Christian Hebraists - Late 19th Century

Late 19th Century

The Institutum Judaicum in Leipzig, founded by Franz Delitzsch, and a similar society bearing the same name in Berlin and founded by Hermann Strack, have attempted, by their various publications, to diffuse in the Christian world a knowledge of Jewish writings. Gustav Dalman has shown by his philological works on Talmudic grammar and lexicography that he is at home in the rabbinic writings. Hermann Strack in Berlin demands special mention not only for his publications dealing with the literature of the Mishnah and the Talmud, but also on account of the fearless manner in which he has combated anti-Semitic prejudice, drawing his material directly from the original sources. Carl Siegfried, in his yearly reports in the Theologischer Jahresbericht, for many years called attention to publications on Jewish subjects, and the mention of such works in the Orientalische Bibliographie has served to bring them more closely to the attention of Christian scholars. The roll of Christian Hebraists in England includes the names of J. W. Etheridge, the author of a popular Introduction to Hebrew Literature (1856); Thomas Chenery, translator of Legends from the Midrash (1877), and editor of Al-Ḥarizi's translation of Ḥariri; and W. H. Lowe, who edited the Palestinian recension of the Mishnah.

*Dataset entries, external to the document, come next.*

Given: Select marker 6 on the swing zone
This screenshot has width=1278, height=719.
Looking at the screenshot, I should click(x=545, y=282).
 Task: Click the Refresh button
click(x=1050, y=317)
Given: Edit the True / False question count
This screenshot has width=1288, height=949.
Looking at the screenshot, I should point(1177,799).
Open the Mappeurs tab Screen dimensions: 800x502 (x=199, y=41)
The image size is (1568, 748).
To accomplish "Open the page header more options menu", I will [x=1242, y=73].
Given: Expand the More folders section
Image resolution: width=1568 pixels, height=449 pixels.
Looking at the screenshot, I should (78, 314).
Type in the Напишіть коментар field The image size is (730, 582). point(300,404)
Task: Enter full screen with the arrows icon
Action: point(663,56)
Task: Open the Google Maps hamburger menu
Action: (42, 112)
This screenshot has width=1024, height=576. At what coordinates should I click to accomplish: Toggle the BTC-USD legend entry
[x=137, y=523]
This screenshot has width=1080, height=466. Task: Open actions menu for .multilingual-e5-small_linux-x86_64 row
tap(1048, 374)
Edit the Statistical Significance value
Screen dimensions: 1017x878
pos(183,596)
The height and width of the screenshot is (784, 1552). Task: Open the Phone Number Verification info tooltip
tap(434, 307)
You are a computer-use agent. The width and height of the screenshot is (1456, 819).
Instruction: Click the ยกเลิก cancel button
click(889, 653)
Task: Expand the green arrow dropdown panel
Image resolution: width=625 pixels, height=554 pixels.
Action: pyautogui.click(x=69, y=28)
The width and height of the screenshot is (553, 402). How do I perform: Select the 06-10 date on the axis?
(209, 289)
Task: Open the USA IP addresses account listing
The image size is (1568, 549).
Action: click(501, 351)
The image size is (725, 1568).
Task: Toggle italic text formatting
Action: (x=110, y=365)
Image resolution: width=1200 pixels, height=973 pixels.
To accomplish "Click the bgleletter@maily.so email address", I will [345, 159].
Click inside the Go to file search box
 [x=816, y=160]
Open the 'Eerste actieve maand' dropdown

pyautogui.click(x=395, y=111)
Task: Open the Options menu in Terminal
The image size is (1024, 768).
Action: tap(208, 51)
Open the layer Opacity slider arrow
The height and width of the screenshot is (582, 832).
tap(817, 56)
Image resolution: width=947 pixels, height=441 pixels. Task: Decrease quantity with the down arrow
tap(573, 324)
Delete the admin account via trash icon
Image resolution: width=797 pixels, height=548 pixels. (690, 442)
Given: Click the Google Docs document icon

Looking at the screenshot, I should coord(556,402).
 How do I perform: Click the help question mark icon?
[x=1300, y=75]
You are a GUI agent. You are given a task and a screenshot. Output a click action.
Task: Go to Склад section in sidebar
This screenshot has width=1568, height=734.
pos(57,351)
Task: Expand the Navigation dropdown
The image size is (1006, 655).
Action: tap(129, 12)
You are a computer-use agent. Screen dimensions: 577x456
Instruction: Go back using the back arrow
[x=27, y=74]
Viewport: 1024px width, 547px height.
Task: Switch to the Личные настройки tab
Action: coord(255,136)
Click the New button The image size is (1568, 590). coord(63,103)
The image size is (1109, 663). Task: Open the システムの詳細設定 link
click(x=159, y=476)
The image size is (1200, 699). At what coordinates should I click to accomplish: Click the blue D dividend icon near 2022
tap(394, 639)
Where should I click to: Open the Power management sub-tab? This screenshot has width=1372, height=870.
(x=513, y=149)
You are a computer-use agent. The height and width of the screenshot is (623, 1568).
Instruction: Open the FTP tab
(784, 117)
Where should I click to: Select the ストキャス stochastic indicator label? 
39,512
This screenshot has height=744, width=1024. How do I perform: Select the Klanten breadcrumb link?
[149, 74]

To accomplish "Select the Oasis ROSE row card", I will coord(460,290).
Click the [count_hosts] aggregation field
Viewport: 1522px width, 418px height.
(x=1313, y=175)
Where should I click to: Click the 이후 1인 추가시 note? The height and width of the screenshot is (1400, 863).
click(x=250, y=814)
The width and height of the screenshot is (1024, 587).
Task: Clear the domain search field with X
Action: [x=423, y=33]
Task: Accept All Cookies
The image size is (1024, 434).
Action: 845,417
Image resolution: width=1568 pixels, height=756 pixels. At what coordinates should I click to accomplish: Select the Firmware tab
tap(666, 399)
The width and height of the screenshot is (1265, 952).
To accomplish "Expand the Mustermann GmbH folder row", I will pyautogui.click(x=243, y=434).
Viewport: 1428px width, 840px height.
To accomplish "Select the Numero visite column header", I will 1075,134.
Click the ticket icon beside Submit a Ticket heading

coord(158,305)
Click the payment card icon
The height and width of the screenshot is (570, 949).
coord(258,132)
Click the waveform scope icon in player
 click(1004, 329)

In spite, however, of these facts and of the warning given by Lagarde (Symmicta, ii. 147; Mittheilungen, ii. 165), that in order to understand the Bible text itself a deep study of the Halakah is necessary, Christian writers on the life of Jesus continue their disregard of the primary sources. This may be seen in Hausrath's Neutestamentliche Zeitgeschichte (Kaufmann Gedenkbuch, p. 659), and even in Schürer (Gesch.), who, though making a great advance upon previous efforts, still relies upon second-hand sources for many of the pictures that he draws (see Abrahams in "J. Q. R." xi. 628). Adolph Harnack, who, in his Dogmengeschichte (3d ed.), endeavors to do some justice to the rabbis of old, in his Wesen des Christenthums (1900), sustains potential historical inaccuracies from a perhaps selective review of Jewish literature of the relevant period, possibly most noticeable in a lack of regard for the Jewish literature and history during the most recent eighteen hundred years.